Working on the principle that everyone at this point who is buying this understands the career of this band, then if I say that this is like a cross between “Fishing For Luckies” and early b-sides you might get it. Certainly, “Institutional Submission” twists and turns like a prog song and the breakdown is arguably the heaviest thing they’ve ever committed to in a band setting. The words, as vicious a put-down of the “mainstream media” as you can imagine: “On the bottom shelf, by the kids magazines/We are force fed filth from infancy/A right wing plan creates your view/Of a world that doesn’t have room for you.” And if this isn’t the fightback, then it feels like one.
“Sleepaway” which ends in a kind of pun on the lyrics of “Gimmie Shelter”, is an interesting one. There’s a Celtic feel to these ears, and its one of a few that confront personal issues head on – as Ginger’s words always do. Maybe there’s a Wildhearts fan who doesn’t connect with those thoughts, but I hope not.
“You Do You” is more than a singalong. It’s genuinely funny, but lays waste to “experts” in 2 minutes and 42 seconds of brilliance, and the “trademark” Wildhearts sound – that is to say if you wanted to try and tell a new person what this band was about – is all over “Sort Your Fucking Shit Out”. A little like “Diagnosis” from their comeback record, this one is serious, personal stuff. Perhaps the most personal one of their careers, and (I think) the first time Ginger has written in the first person like this.
“Directions” might begin with a riff that echoes Slayer (seriously!) the rest lays into, well….I’ll take a guess, that he’s a tubby bag of shit who lied about having coronavirus last year: “The fear grows in his elite shaped gut/An expensive suit and a cheap haircut/And a mouth that he never learned how to shut” and even if it ain’t about Johnson, then screw him anyway.
It’s the boldness that gets you most. Writing a rock song about going to the gym to improve your mental health is close to genius, nonetheless that’s what “A Physical Exorcism” does and the interplay with Ginger and CJ here is as good as it gets.
“My Head Wants Me Dead” adds a real groove, like Kerbdog, or Wilt (or any band that Cormac Battle was in, I suppose!) and it ends in such a way as to leave you wondering. A big closing crescendo, but an abrupt crash out of the maelstrom. It’s as surprising as the rest of it.
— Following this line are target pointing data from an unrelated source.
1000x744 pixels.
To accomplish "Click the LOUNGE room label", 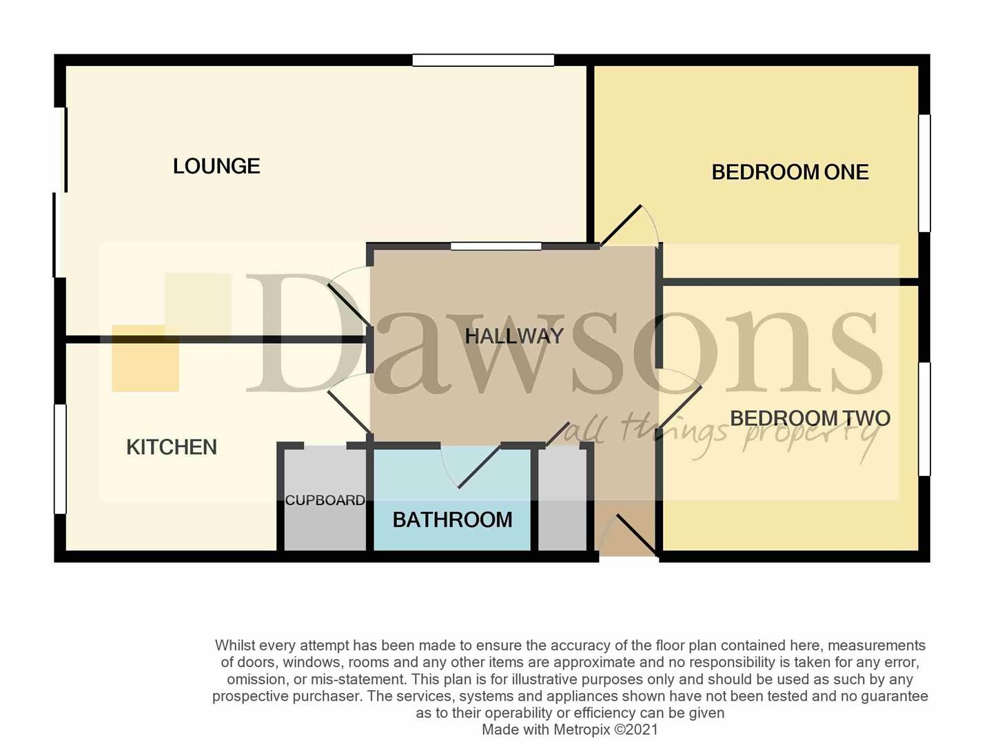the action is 216,166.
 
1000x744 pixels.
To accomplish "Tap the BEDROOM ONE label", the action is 790,172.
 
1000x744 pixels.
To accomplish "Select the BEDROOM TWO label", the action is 810,419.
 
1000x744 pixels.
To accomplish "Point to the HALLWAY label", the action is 514,336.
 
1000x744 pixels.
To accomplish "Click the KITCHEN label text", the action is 172,448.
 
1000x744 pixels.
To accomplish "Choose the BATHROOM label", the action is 452,520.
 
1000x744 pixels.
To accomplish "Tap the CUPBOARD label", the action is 325,500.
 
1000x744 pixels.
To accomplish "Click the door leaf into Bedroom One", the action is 620,225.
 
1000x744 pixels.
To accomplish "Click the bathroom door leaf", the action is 479,466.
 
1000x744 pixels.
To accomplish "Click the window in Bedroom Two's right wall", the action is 925,419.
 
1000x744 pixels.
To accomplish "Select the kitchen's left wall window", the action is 61,459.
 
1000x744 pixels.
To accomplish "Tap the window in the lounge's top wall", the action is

A few weeks ago, Ginger had said The Wildhearts were “just a band” and fans launched on it with passionate zeal, explaining why they were more. I could have said that last October one of the reasons I sought treatment for mental health issues was because of one of their songs, I could also have said that when I wrote that in a review how they had helped me through the period, the fact that Ginger contacted me then meant more to me than he’ll ever know, but ultimately, its not for me to tell him what he should think of his band and I wouldn’t dream of so doing.
What I will say is that for 26 years this has been the band I’ve turned to in good times and bad, happy and sad and they are the band that means more to me than any other. All of which is subjective, clearly, which is why I write about The Wildhearts like this. Because – and I acknowledge the point that as Axl said once “vicarious existence is a fucking waste of time” – the songs that this band create are a part of my life in a way that no others are.
So my opinion on it matters for everything to me and nothing to anyone else, but nonetheless, I believe that “21st Century Love Songs” is up there amongst their very, very best work.
Rating: I don’t give them to this band.